El fraude bancario está aumentando no debido a delincuentes más inteligentes, sino a instituciones muy conservadoras – EXTRA – El informante

El fraude financiero sigue aumentando en el país. Según Asobancaria, en el primer semestre de 2025 se registraron 218.000 denuncias de fraude en canales financieros. Los casos de fraude más reportados son compras en línea (34,5%), fraude digital (26,7%) y robo de datos de tarjetas (14%).

Según un análisis publicado por EPAM Systems Inc. titulado El fraude es sólo un síntoma, la cultura bancaria es la enfermedadEl aumento del fraude se debe a una cultura institucional excesivamente conservadora más que a un problema técnico, ya que los bancos han tratado el fraude como un riesgo tolerable y presupuestable en lugar de verlo como una prioridad de liderazgo.

Y al final, el usuario final es el más afectado. DataCrédito reveló que más del 90% de los colombianos ve estas estafas como un problema común y el 36,6% dice haber sido víctima de estas estafas en el último año. Esta regularidad pone entonces en duda la velocidad de las acciones operativas básicas y plantea la cuestión de si las decisiones se están tomando tarde.
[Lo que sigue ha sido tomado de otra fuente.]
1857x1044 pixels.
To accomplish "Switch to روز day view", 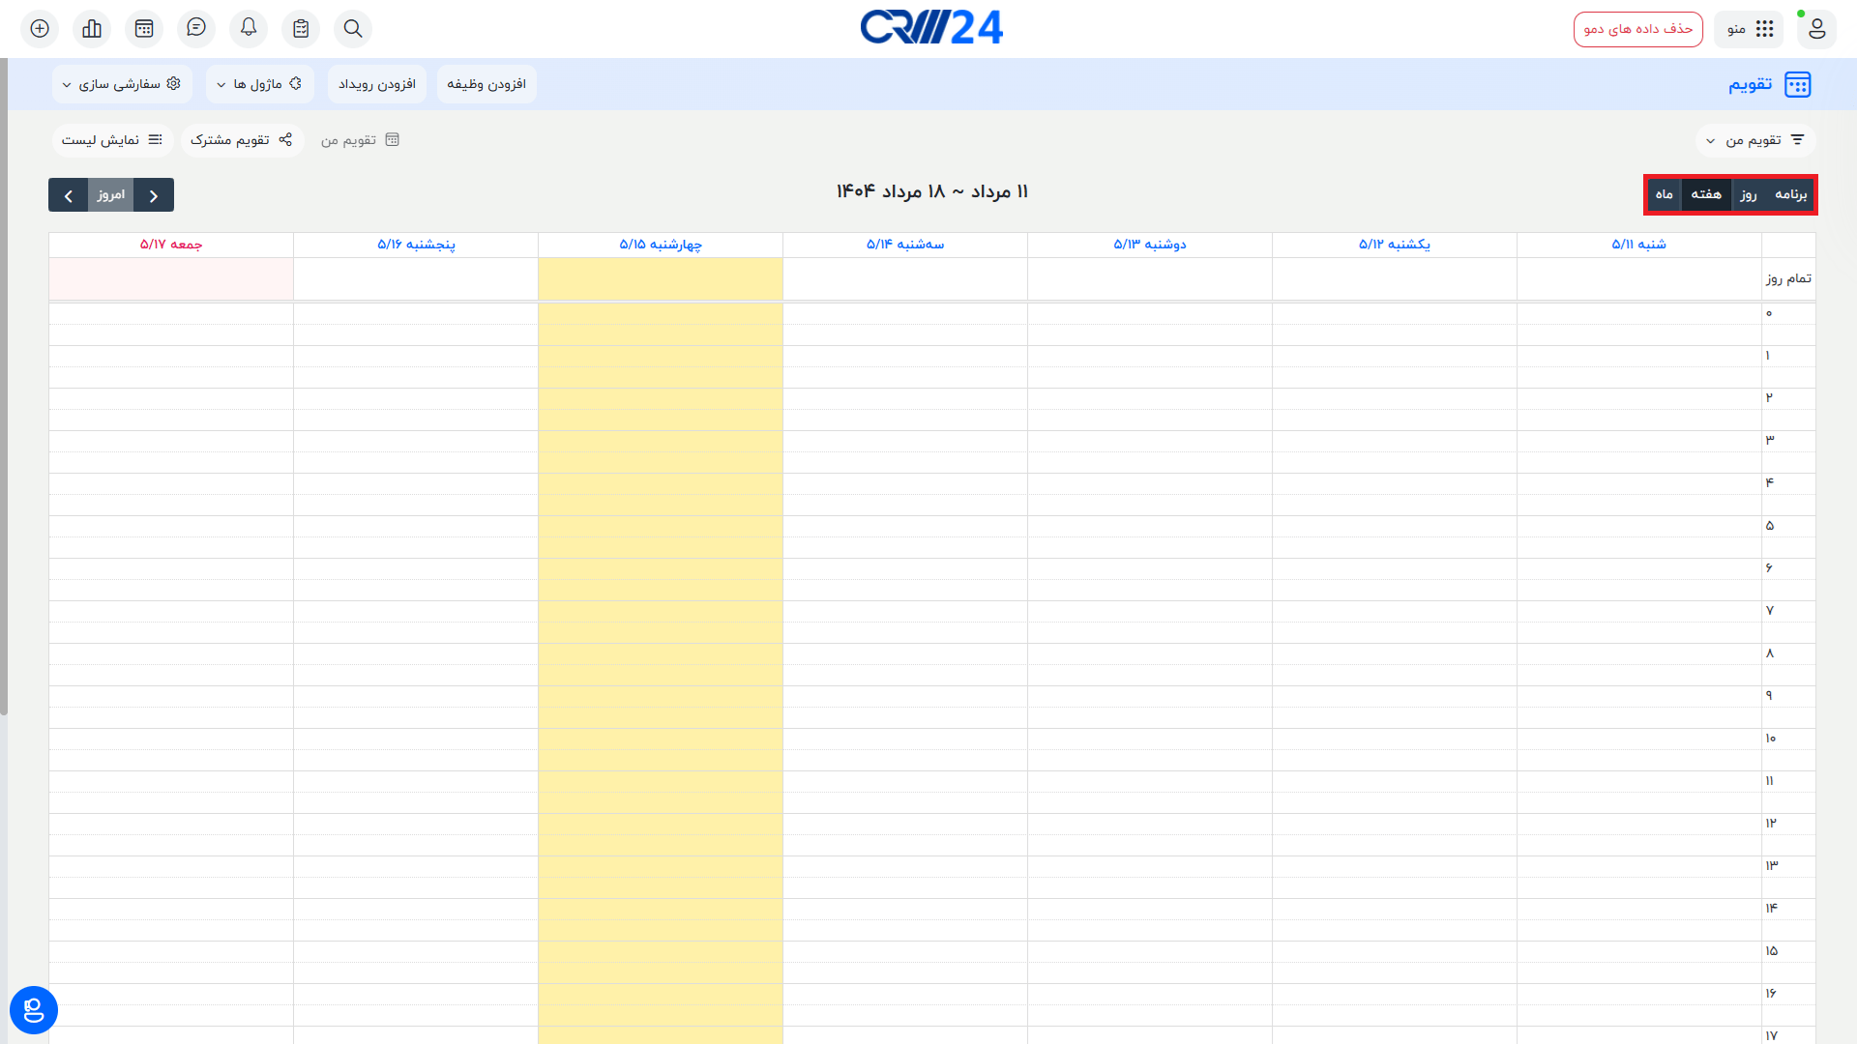I will click(1748, 194).
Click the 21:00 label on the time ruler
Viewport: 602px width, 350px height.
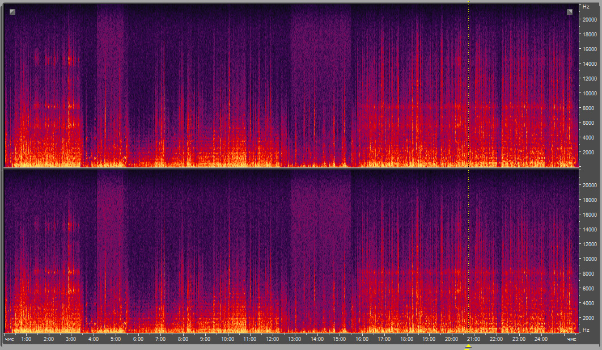pyautogui.click(x=474, y=339)
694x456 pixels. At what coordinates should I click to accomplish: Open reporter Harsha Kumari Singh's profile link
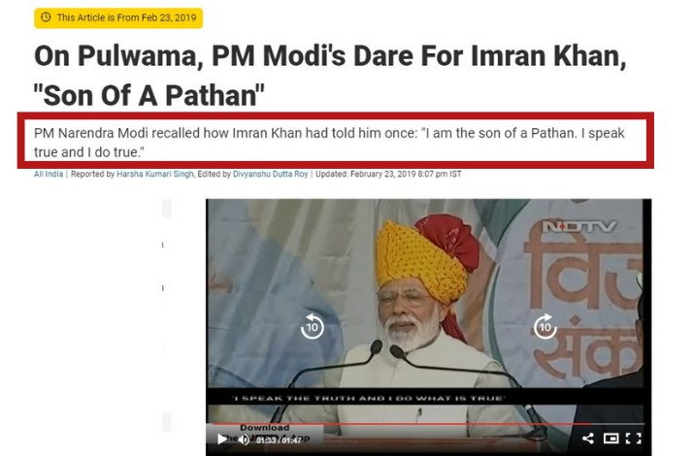[x=155, y=174]
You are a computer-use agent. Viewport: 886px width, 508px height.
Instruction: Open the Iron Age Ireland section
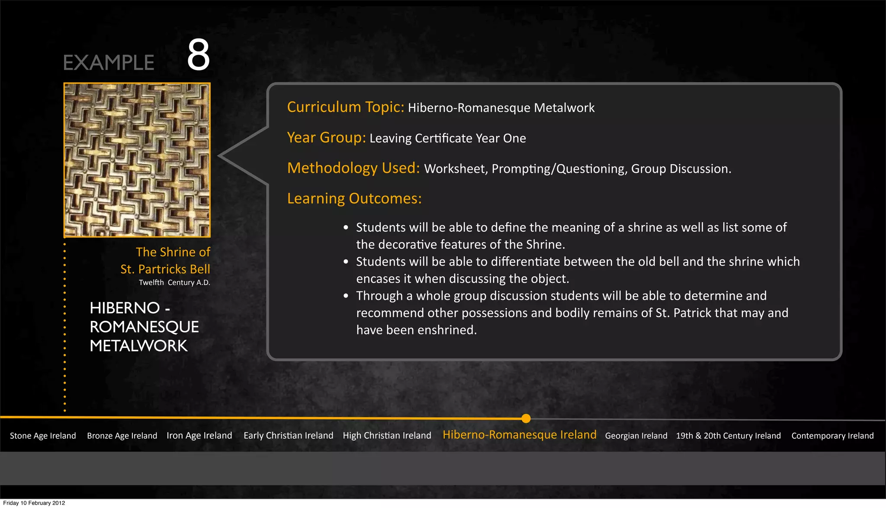coord(199,436)
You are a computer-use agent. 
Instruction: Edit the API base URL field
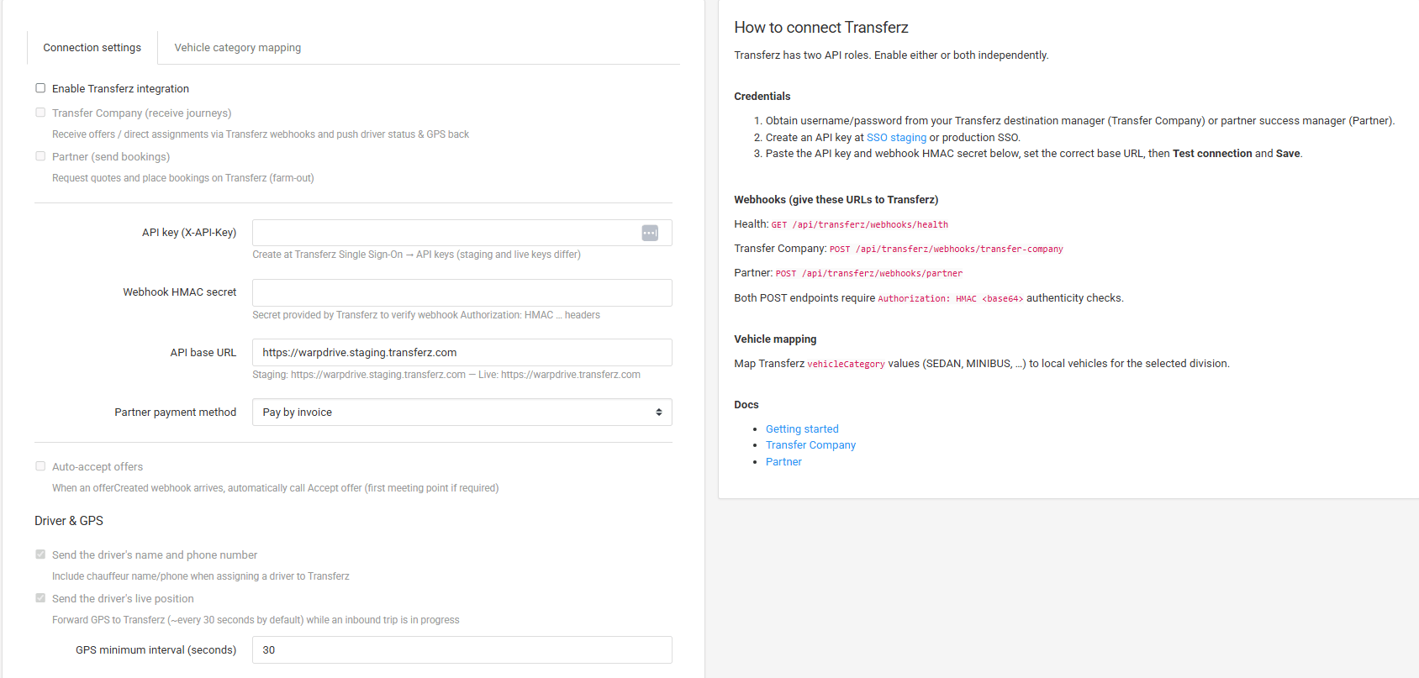click(462, 353)
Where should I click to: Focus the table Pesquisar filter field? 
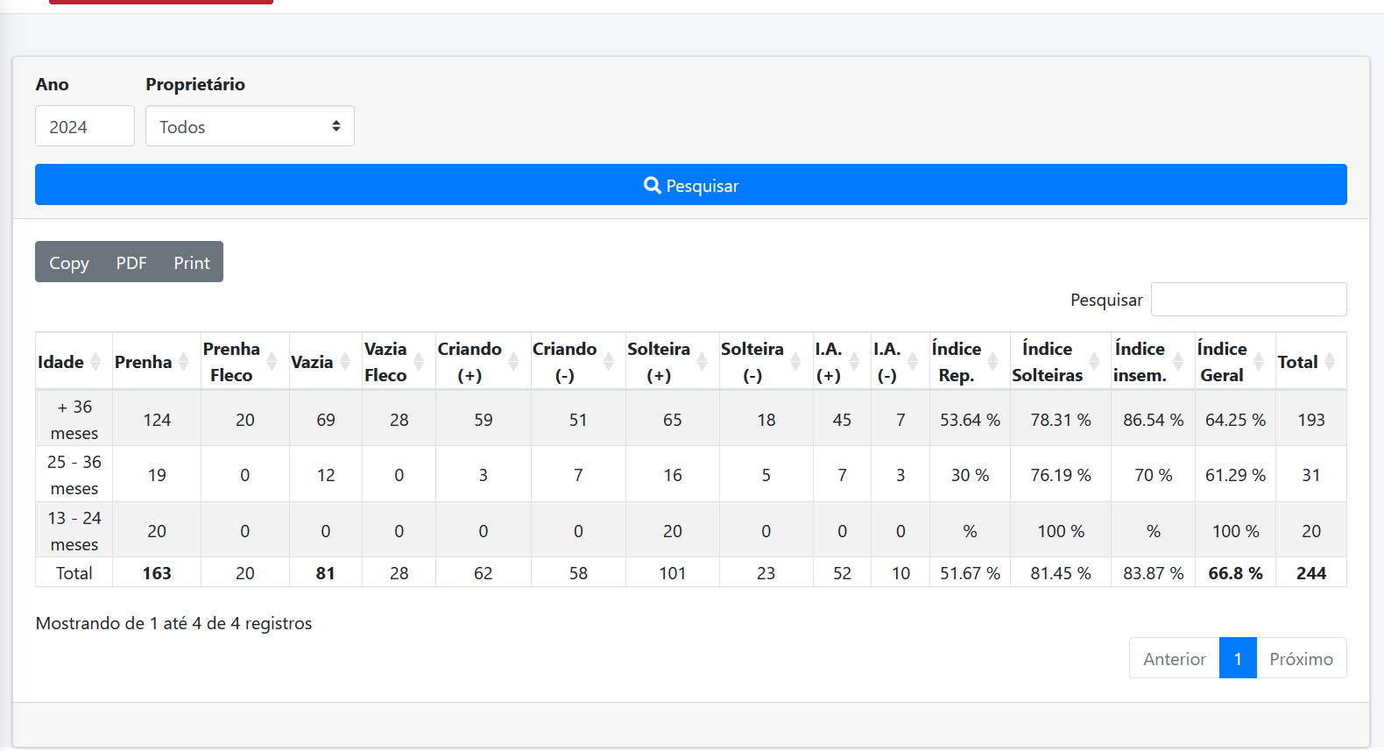click(1247, 300)
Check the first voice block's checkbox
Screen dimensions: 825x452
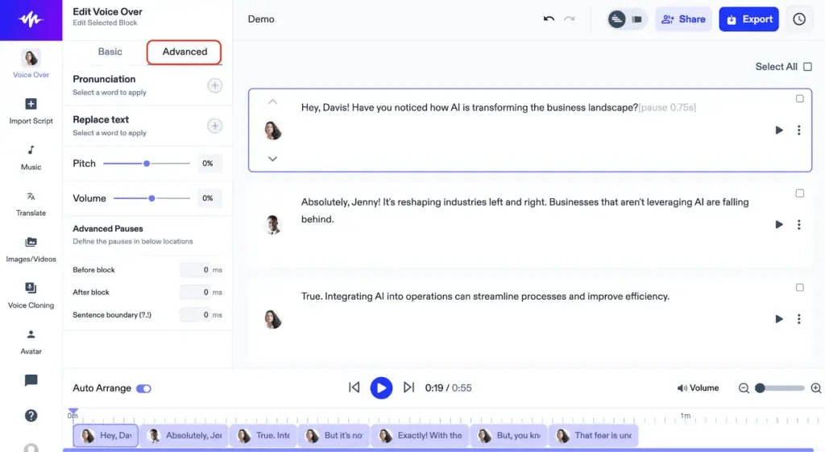799,99
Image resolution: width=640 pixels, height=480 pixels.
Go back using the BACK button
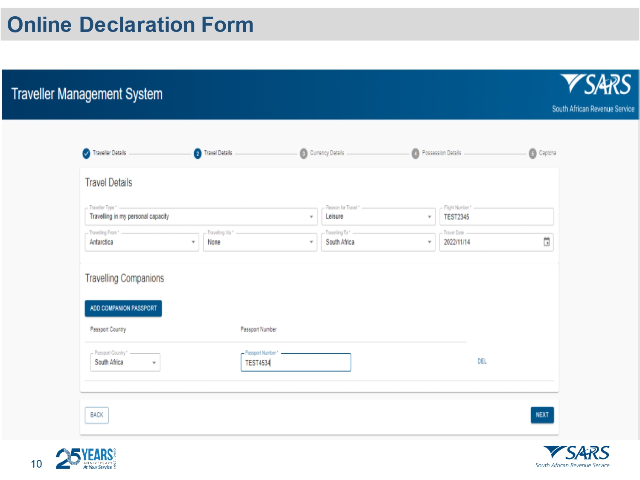[x=97, y=415]
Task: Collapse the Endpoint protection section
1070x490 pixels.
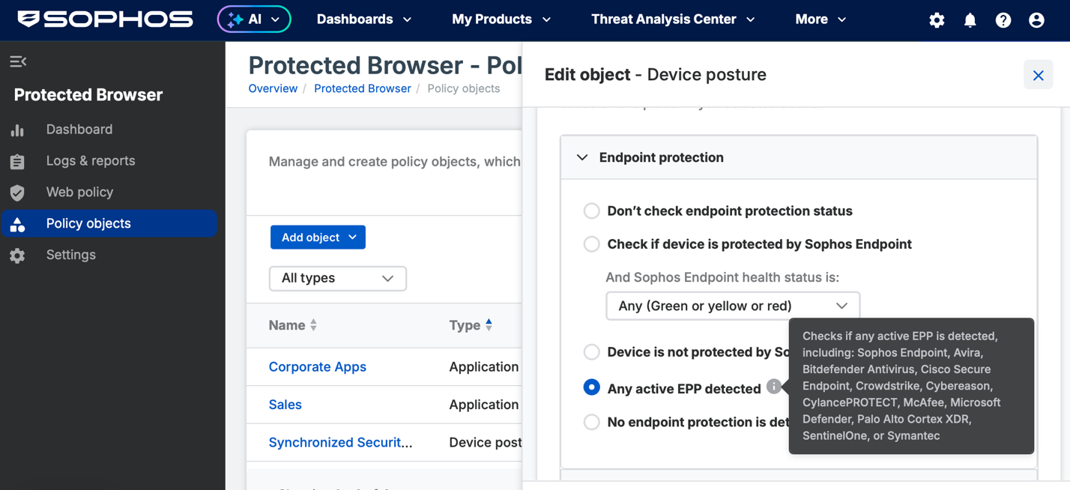Action: pos(582,157)
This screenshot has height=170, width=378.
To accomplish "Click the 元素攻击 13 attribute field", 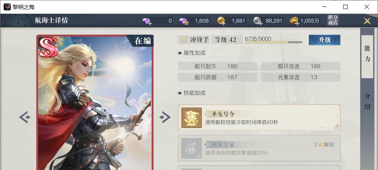I will coord(301,77).
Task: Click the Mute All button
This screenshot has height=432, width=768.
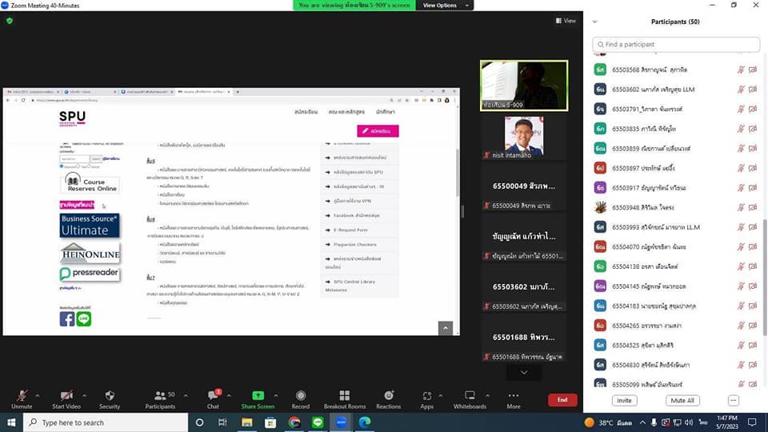Action: pyautogui.click(x=682, y=400)
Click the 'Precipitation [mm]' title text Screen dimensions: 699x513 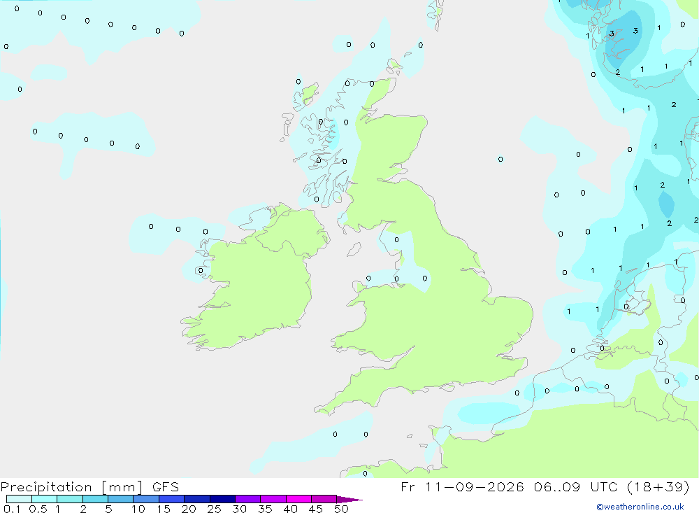72,487
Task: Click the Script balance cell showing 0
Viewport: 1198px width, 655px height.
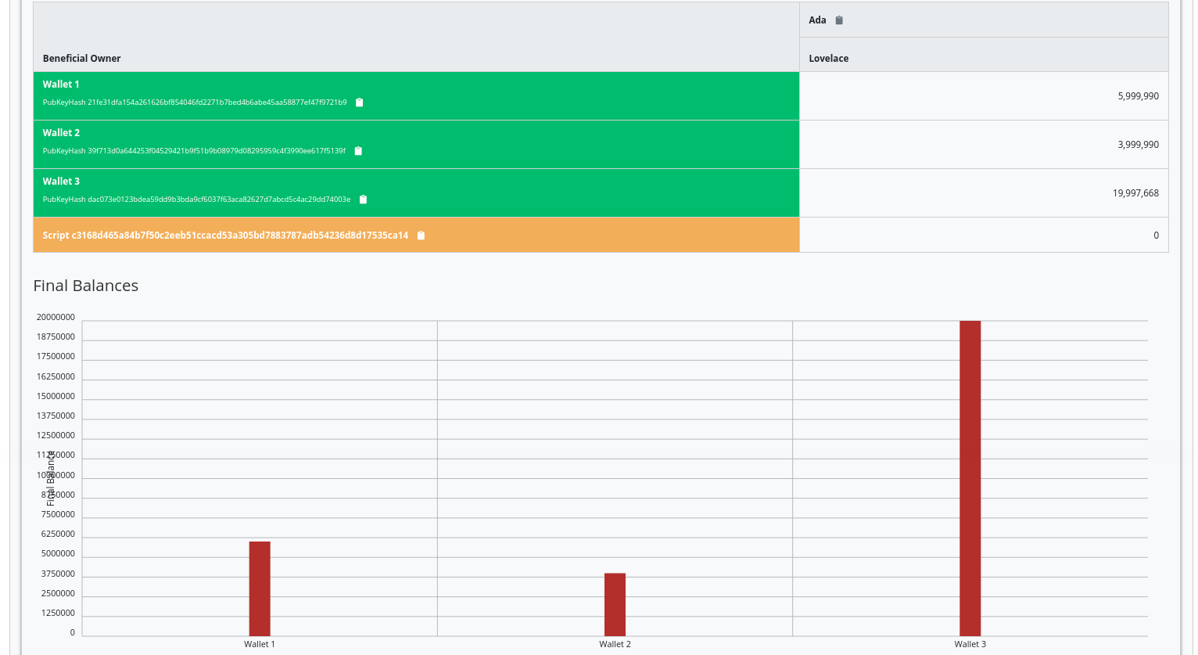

Según expertos de EPAM, una empresa global de tecnología con presencia en Colombia, muchas firmas financieras han abordado durante décadas el fraude desde una perspectiva de cumplimiento regulatorio, enfocándose en ser “suficientemente compatibles” con los reguladores o lograr la paridad con la industria.

Esta es una mentalidad que hoy ya no es suficiente considerando la velocidad del ecosistema bancario, donde los pagos en tiempo real, las identidades sintéticas y el uso extensivo de inteligencia artificial por parte de redes criminales altamente coordinadas son el pan de cada día.

El problema se agrava cuando la prevención del fraude está fragmentada en áreas legales, de riesgo u operativas para evitar la divulgación y retrasar las decisiones. Los equipos responsables de estos sistemas carecen de autonomía, presupuesto y capacidad de innovación, lo que se traduce en respuestas lentas, modelos que tardan meses en actualizarse y arquitecturas tecnológicas que no pueden seguir el ritmo de los ataques actuales.

Esta desconexión cultural tiene un impacto directo en la experiencia del usuario. Los sistemas basados ​​en reglas rígidas producen altos niveles de falsos positivos y rechazos innecesarios. Esto afecta la confianza del cliente y aumenta los costos operativos.

Los ciberdelincuentes ahora se aprovechan de esta rigidez y operan con modelos ágiles, descentralizados y en tiempo real muy similares a los de una startup tecnológica.

El análisis de EPAM sugiere que la verdadera ventaja competitiva en la lucha contra el fraude reside en la capacidad de responder al mismo. Las instituciones que no responden a tiempo pierden dinero, credibilidad, depósitos y márgenes operativos.

Incluso el aumento de los litigios relacionados con la falta de control del fraude está empezando a tener un impacto que va más allá del equilibrio financiero y afecta los costos de adquisición y las reservas de capital.

Como señalan los expertos de EPAM, la prevención del fraude debe ser un mecanismo para proteger los márgenes y el crecimiento. Esto, por supuesto, implica la transición de estructuras centradas en la auditoría y la documentación a modelos de gestión basados ​​en información en tiempo real, análisis de comportamiento y toma de decisiones integradas en la empresa.

Algunas instituciones líderes ya están avanzando en esta dirección, transformando sus equipos antifraude en unidades ágiles con un enfoque en el producto y responsabilidad directa por los resultados.

Estas capacidades permiten una detección de fraude más precisa y permiten nuevos casos de uso, como procesos de incorporación más fluidos, aprobaciones de préstamos en tiempo real y experiencias personalizadas basadas en patrones de comportamiento.

La inacción puede generar pérdidas para el sistema financiero colombiano. El fraude ya no puede tratarse como un requisito de cumplimiento. Enfrentar este problema es una verdadera prueba de liderazgo. La reputación está en juego y, cuando se pierde, también lo está la confianza, que es lo más difícil de reconstruir.